I work with Data Warehouse development, mostly on free/open platforms (Linux+Postgres.) All the tables I create have no relationship among them whatsoever because in DW enviroments FKs enforcement adds little to no value. This is so because I have total control of what goes into the tables. Also, when doing some maintenance (like updating or deleting wrong lines) those constraints would add extra work and so I keep them out.

To model those DWs database I must draw diagrams and it is a good practice to show which table relates to which trough a foreign key/primary key. To see the relationship helps the communication of the model to the customer and also the development of it.
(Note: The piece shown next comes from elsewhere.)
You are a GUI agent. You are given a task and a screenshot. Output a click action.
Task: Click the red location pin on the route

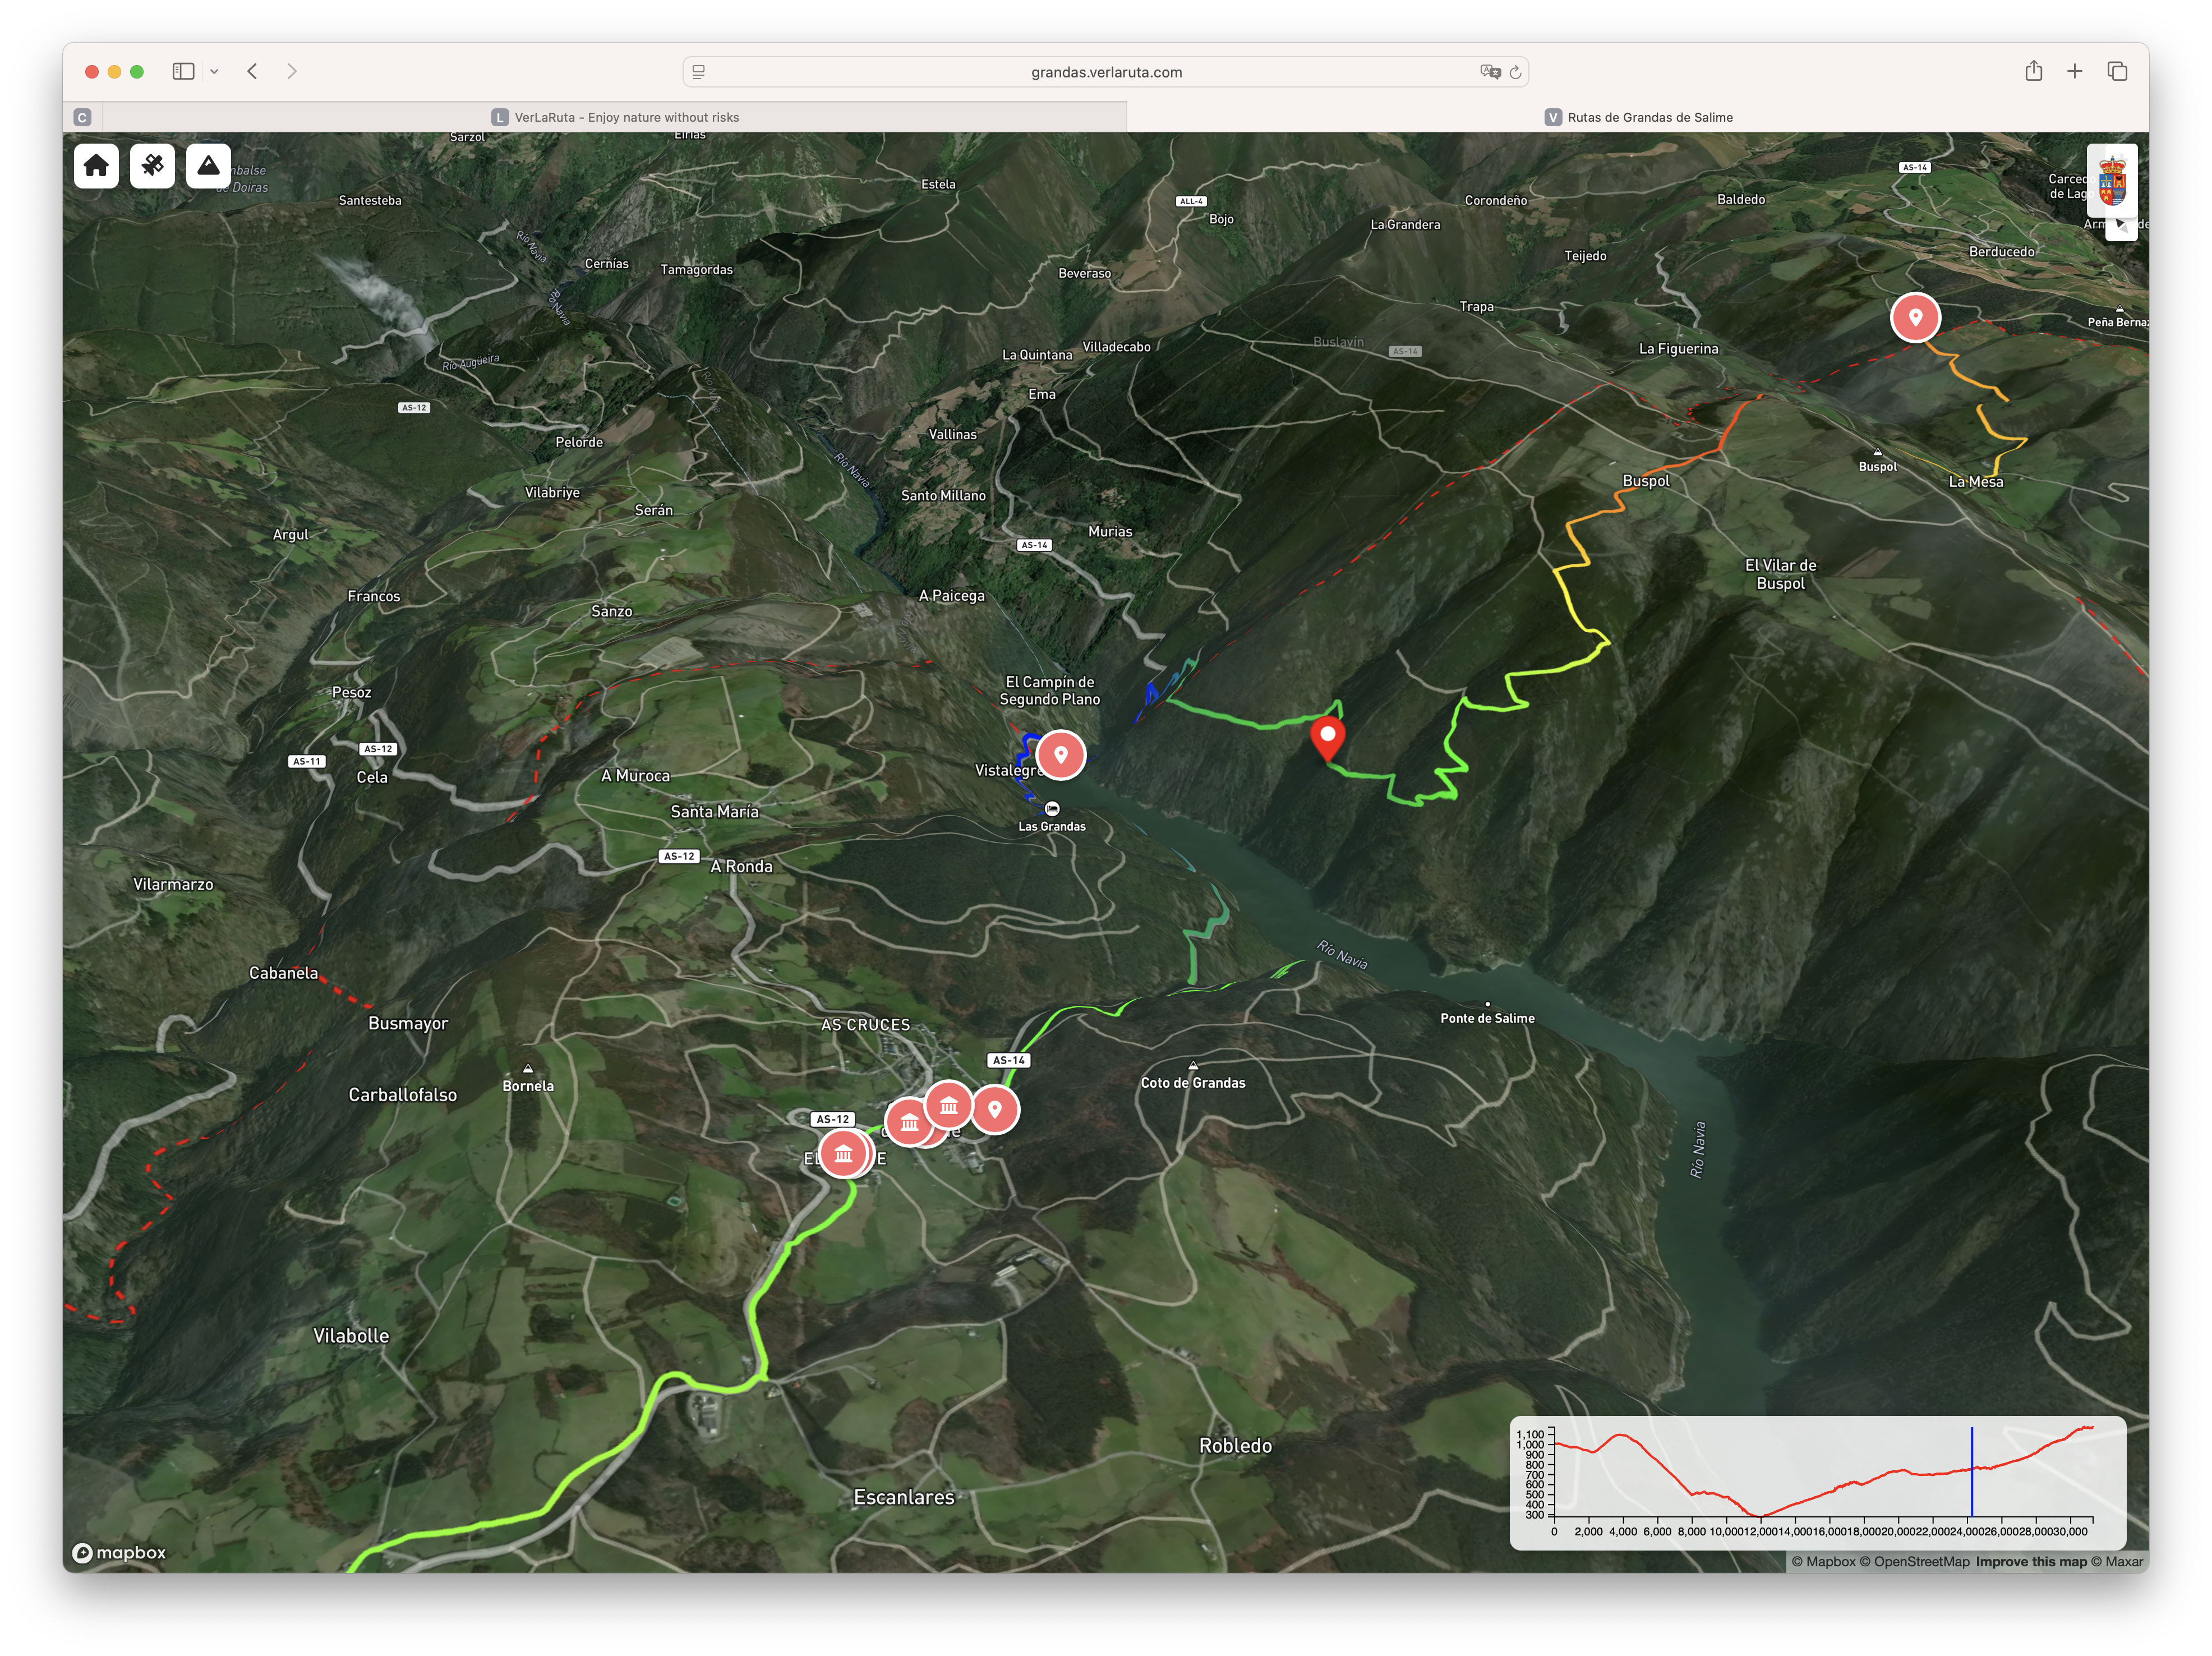pyautogui.click(x=1327, y=737)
However, most of the database modelers, like PowerArchitect, generates code to actually create the constraints. Other than modifying the PowerArchitect code myself, there is no way to stop it from doing that.

And here is when the problem really hits me: when I start evolving the model, whenever I check the current database (which I keep totally free of relationship) against my model (which is full of FKs relationship lines) to find what (tables, columns, indexes) to change, Power*Architect complains the relationships are missing and "kindly" generates the code to create them. I have to read the diff exercising a lot of mind-filtering (trying to read the code without taking in the add constraint commands) and, when applying the diff'd SQL to my database, I have to manually remove those commands.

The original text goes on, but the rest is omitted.